Review: The Gilded Age, "What the Papers Say" | Season 3, Episode 2

Would you rather be Gladys trapped in a gilded cage, or Marian trapped in a temperance campaign?

Review: The Gilded Age, "What the Papers Say" | Season 3, Episode 2
Photograph by Karolina Wojtasik/HBO

No matter what story it’s telling, The Gilded Age (as one might expect from the titular setting) is always about the tension between the haves and have-nots. Sometimes what is had is money, sometimes social standing, autonomy, respect, or the moral high ground.

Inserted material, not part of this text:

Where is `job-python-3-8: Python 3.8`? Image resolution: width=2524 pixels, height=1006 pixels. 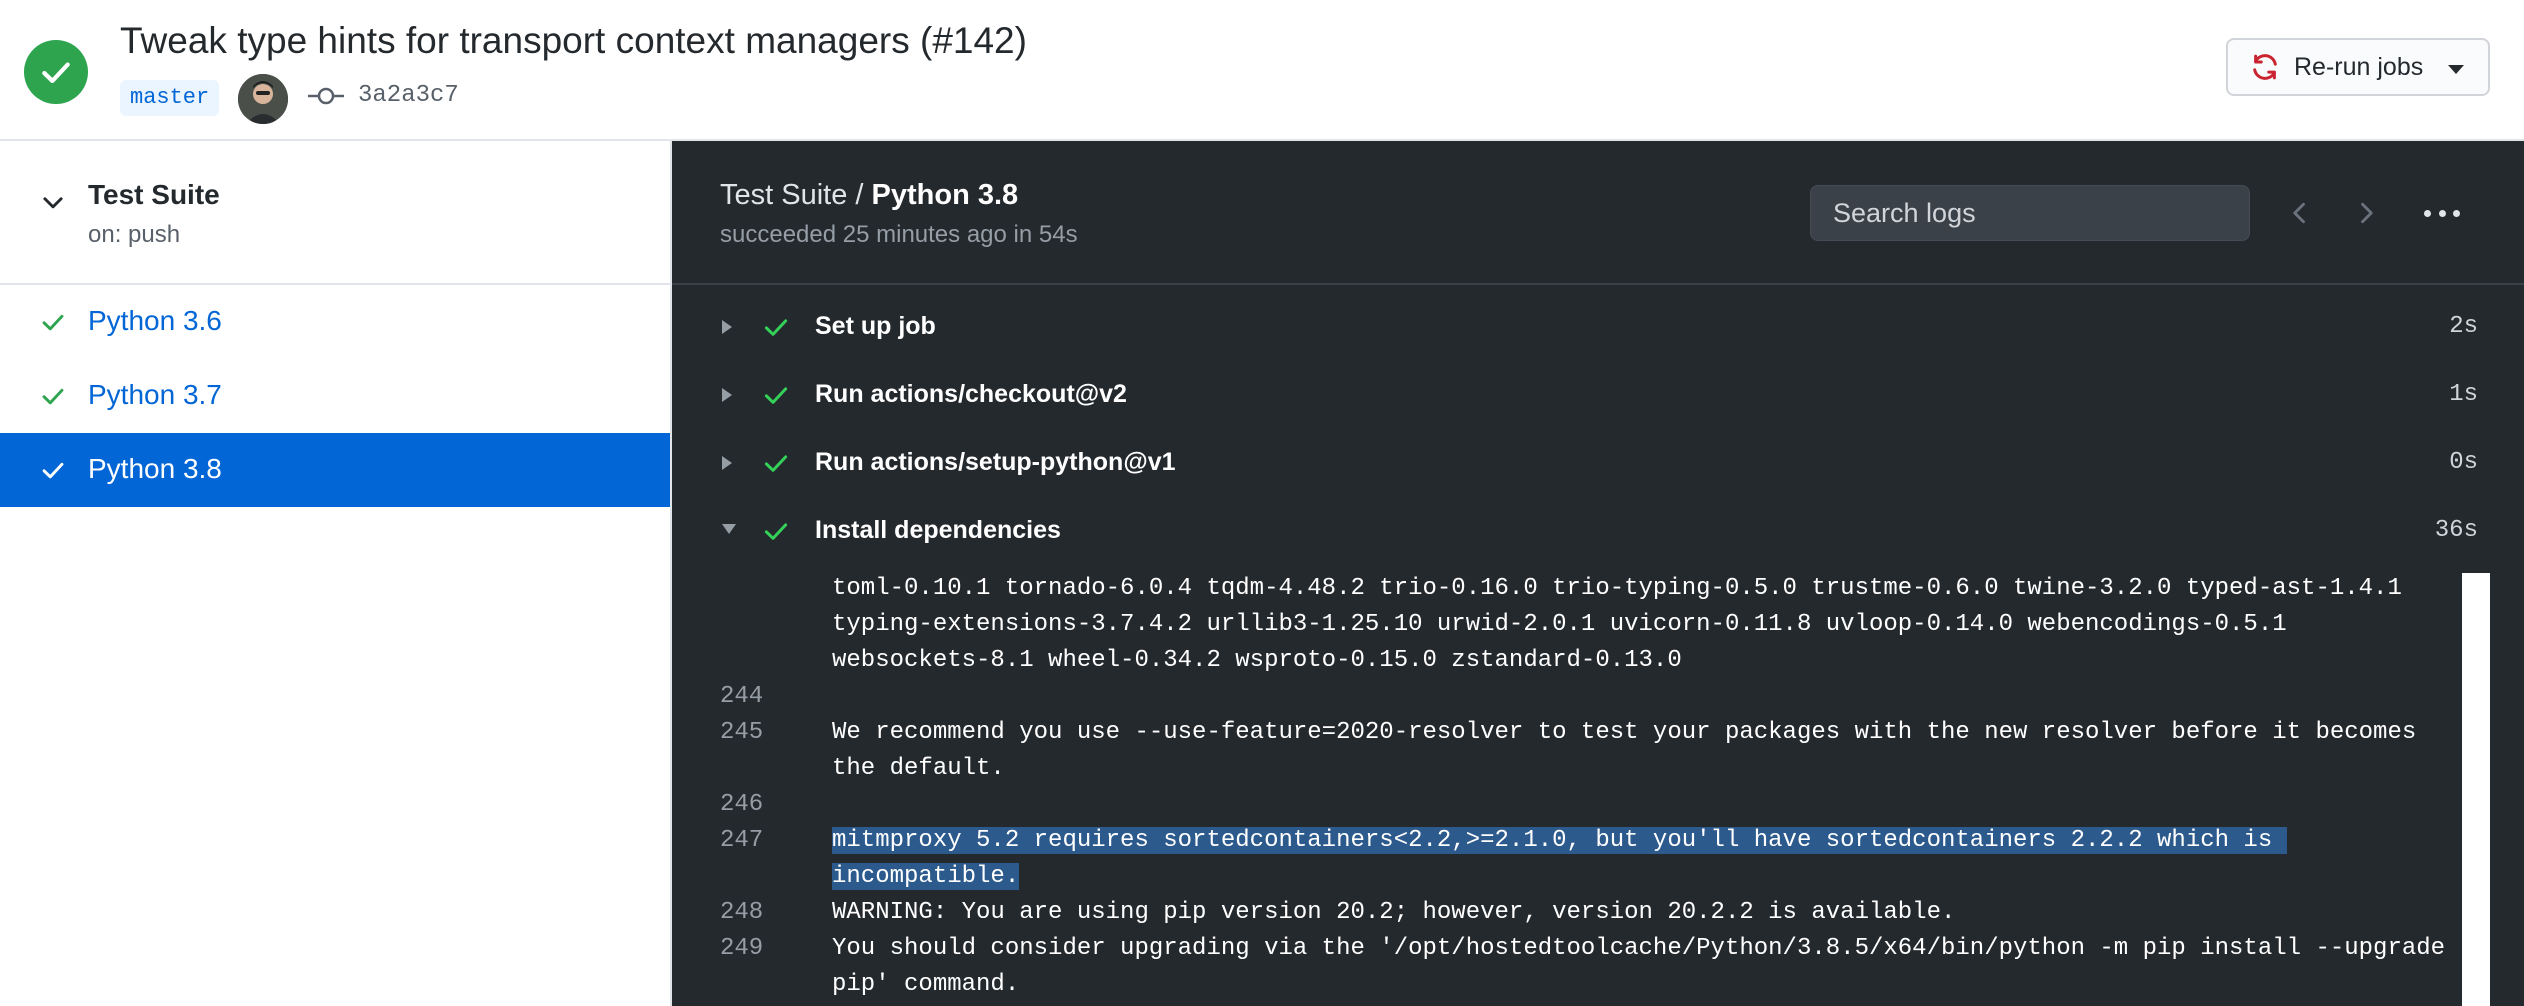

As the conflicts sharpen this season, these kinds of having and not-having intersect with increasing pathos and frustration.

Let’s start with perhaps the least consequential, but most infuriating and complex of these interactions: Ada’s temperance zeal versus, well, almost everybody. Reader, I can’t be the only person who yelled at the television every time the word “pledge” came out of Ada’s mouth. Ada has the currency of righteousness, as well as the currency of actual currency. She realizes the power of the latter, or at least can’t deny that her fortune is what allows her to impose her will in the household and overrule her sister. But she is able to pretend that it’s her power of moral persuasion, not those purse strings, that governs her relationship with the servants. It’s painful to watch the servants squirm, unable to defy their mistress, left to hope against hope that Bannister is right and the matter will be dropped. (Except for Armstrong, who is happy to add sobriety to her racial puritanism.) Thank goodness for Agnes, who at least has the sisterly privilege of contradicting Ada—and for Marian, who kindly declines to sign on the grounds that it’s hard to see anything wrong in their wine at dinner or Jack’s beer after work

Ada likes to think that when she exercises the power she now has because of Luke’s money, she’s benevolently shaping lives. But how can adults, who should be able to make their own choices, fail to feel the tyranny of her moralism? Poor Oscar puts it baldly: “I have no money in any bank, no clients because I can’t be trusted, and I live with my mother and my aunt, who’s joined the Temperance League.” From our perspective, her single-minded crusade even harms herself; it’s the only lens through which she sees the world around her, and so she becomes less interesting, more strident, and more tedious to be around. Aurora Fane must feel badly used when she supports Ada’s claim for head of the van Rhijn household, only to have her wonder if Charles’s drinking is responsible for the failure of their marriage. “Lack of moral judgment is a kind of illness,” she offers to suggest that Aurora wouldn’t be lying to excuse Charles’s absence on his falling ill.